-- RECORD SET --
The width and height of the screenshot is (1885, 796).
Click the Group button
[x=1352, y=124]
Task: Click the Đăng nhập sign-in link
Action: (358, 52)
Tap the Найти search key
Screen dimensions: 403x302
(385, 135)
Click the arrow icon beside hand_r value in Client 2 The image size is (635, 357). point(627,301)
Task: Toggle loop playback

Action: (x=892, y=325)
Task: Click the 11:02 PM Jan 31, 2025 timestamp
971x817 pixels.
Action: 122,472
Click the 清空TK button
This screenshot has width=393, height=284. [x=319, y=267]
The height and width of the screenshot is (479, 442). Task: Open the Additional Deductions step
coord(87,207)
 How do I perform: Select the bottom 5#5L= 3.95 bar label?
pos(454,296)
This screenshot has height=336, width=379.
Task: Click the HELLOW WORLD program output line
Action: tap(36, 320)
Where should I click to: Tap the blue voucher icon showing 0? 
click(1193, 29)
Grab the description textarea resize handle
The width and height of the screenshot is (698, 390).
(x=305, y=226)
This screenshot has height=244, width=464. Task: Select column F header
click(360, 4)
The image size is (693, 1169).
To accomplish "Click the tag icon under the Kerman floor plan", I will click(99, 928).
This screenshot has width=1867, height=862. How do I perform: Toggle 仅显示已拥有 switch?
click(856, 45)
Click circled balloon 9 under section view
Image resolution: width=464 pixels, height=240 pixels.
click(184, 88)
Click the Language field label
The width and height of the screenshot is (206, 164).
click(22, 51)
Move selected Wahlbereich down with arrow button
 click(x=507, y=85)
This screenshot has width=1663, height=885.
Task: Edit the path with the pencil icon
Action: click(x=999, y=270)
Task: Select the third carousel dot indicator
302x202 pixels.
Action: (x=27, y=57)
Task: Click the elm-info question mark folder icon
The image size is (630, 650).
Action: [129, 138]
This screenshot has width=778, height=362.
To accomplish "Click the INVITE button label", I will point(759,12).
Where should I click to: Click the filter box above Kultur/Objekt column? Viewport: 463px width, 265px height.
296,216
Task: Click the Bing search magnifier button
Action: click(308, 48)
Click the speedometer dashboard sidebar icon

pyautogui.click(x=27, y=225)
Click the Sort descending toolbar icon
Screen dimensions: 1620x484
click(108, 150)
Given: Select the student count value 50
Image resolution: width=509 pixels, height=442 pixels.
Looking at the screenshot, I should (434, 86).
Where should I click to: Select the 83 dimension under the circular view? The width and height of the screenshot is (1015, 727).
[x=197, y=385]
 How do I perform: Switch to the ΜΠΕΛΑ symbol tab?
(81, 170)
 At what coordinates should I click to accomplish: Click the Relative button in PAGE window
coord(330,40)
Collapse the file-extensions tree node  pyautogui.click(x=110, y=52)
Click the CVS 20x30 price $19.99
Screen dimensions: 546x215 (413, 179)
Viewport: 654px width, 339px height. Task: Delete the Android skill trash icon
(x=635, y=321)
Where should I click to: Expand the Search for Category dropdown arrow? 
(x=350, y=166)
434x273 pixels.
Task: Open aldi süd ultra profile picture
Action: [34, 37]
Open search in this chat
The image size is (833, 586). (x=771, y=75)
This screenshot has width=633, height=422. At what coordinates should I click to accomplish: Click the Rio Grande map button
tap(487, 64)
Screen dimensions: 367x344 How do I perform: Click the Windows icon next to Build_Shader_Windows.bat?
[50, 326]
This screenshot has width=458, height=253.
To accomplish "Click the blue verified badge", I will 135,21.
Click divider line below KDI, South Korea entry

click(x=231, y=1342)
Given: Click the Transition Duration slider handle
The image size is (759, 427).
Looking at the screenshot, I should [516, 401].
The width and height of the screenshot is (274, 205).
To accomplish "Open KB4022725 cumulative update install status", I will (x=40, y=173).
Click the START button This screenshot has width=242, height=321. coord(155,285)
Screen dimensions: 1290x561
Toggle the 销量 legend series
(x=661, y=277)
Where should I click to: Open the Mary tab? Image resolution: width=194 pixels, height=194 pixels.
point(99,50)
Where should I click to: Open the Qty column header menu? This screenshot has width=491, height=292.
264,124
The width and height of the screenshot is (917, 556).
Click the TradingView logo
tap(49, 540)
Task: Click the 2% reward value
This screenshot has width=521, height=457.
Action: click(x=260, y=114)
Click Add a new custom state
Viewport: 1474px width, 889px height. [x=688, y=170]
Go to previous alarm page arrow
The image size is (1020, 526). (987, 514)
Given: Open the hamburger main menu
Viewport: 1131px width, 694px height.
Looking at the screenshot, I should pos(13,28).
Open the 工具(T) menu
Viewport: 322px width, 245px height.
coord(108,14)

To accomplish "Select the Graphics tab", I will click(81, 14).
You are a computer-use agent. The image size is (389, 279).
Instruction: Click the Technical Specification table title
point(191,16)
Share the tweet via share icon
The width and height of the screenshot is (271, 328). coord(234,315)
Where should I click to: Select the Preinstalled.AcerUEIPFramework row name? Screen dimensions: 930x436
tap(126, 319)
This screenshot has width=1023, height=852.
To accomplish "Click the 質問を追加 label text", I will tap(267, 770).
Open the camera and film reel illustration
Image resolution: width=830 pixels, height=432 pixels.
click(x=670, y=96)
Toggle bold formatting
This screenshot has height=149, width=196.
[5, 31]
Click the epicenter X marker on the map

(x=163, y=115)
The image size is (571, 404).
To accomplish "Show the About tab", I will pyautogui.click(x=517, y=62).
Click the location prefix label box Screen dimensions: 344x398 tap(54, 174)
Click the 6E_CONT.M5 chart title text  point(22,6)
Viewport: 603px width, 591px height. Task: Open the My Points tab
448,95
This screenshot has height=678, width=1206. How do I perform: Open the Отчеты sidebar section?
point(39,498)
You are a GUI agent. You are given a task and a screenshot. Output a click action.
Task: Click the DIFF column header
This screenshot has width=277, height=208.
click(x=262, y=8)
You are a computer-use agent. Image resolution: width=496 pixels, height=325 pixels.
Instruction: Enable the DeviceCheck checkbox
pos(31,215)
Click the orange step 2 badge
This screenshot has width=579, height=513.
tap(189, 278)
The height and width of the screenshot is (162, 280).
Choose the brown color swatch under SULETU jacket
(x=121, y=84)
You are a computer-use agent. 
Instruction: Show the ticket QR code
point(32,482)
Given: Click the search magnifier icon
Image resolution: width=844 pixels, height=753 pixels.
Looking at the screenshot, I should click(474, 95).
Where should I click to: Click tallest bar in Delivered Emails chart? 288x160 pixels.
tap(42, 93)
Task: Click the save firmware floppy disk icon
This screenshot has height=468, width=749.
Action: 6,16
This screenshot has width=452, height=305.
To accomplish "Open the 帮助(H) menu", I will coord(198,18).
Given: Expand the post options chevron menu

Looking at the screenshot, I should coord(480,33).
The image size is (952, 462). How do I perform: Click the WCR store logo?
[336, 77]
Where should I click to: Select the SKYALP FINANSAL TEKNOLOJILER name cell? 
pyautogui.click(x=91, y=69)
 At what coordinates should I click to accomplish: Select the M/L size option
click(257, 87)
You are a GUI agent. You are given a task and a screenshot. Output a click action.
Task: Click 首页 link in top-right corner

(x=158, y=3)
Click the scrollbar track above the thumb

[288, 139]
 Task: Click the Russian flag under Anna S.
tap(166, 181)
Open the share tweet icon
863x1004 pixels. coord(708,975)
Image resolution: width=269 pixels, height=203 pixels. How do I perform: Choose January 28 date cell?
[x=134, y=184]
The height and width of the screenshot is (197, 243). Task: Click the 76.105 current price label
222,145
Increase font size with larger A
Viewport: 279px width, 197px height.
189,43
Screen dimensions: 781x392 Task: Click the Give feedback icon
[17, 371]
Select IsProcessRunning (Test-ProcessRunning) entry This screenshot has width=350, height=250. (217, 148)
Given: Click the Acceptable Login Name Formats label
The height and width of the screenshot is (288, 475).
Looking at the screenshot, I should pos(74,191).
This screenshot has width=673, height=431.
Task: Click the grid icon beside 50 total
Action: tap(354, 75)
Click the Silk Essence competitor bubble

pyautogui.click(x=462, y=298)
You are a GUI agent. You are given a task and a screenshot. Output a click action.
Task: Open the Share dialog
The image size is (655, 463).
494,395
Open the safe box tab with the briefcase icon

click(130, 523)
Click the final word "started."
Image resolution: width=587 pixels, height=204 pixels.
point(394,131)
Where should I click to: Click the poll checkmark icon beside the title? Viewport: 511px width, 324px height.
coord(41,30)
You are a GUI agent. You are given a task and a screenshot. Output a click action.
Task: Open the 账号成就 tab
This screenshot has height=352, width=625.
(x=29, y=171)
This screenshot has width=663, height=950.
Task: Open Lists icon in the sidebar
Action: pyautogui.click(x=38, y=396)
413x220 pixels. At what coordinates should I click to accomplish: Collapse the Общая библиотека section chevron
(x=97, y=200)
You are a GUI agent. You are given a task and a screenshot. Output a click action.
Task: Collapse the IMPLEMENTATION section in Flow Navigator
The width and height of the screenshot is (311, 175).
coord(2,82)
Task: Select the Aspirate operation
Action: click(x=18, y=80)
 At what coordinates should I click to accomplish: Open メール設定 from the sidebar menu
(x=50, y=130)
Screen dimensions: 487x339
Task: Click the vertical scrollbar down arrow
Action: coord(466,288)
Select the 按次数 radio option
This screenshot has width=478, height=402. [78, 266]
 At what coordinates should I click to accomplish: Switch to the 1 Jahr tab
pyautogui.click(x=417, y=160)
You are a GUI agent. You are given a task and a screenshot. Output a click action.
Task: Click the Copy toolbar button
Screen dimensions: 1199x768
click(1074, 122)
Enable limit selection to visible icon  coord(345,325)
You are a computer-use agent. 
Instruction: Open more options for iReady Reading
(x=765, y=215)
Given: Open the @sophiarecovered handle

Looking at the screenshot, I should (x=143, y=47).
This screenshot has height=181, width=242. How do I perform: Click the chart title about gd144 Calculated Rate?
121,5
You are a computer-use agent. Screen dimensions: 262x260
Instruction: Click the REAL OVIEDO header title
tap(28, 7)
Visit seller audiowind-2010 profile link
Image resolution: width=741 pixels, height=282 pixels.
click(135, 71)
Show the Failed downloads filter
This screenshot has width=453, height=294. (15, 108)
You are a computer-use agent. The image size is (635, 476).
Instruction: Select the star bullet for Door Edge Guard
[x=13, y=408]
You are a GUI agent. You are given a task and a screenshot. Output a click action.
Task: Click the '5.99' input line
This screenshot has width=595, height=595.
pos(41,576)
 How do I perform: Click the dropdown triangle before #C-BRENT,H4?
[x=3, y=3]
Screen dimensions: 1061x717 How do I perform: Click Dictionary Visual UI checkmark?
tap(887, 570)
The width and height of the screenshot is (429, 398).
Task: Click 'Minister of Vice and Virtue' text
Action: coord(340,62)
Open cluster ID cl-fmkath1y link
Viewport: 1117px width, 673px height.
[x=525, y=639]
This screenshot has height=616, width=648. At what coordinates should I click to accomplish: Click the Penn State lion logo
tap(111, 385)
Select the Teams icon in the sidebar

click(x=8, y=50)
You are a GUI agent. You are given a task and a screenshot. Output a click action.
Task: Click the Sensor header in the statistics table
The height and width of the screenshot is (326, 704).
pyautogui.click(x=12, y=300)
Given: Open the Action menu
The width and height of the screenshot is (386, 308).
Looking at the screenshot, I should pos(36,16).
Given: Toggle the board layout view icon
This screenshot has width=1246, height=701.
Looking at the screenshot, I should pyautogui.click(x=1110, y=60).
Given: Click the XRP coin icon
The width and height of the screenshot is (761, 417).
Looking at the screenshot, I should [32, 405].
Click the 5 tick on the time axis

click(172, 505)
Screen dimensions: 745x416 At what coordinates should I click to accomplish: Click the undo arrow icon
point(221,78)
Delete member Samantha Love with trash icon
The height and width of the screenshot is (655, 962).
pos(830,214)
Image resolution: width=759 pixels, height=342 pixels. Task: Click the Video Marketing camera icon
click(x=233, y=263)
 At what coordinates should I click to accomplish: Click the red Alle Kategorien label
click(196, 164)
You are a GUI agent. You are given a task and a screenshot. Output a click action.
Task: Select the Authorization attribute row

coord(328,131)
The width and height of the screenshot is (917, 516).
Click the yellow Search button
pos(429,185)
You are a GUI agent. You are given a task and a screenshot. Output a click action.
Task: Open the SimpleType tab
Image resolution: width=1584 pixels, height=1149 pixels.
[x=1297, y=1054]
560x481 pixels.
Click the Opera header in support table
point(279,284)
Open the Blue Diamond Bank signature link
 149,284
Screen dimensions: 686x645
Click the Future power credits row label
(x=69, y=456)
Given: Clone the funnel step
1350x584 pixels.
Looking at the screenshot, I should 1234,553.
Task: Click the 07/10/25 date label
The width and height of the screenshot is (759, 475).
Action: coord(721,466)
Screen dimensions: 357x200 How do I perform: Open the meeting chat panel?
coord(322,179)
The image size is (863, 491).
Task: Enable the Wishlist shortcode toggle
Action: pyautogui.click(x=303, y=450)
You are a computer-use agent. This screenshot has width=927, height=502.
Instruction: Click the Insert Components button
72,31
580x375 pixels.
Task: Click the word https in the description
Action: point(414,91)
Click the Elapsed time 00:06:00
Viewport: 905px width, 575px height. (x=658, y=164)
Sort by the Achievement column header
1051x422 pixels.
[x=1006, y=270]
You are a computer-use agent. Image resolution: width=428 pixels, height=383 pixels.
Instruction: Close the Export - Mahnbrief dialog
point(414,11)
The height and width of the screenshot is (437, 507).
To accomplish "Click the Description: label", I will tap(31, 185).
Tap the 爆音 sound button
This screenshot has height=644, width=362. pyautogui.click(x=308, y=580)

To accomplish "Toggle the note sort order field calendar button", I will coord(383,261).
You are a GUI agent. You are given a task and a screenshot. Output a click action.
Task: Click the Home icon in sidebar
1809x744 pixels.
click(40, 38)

-- PROBLEM TO SOLVE --
A single number is requested: the count of lines in the data that hold "toolbar".

-- WRITTEN ANSWER --
2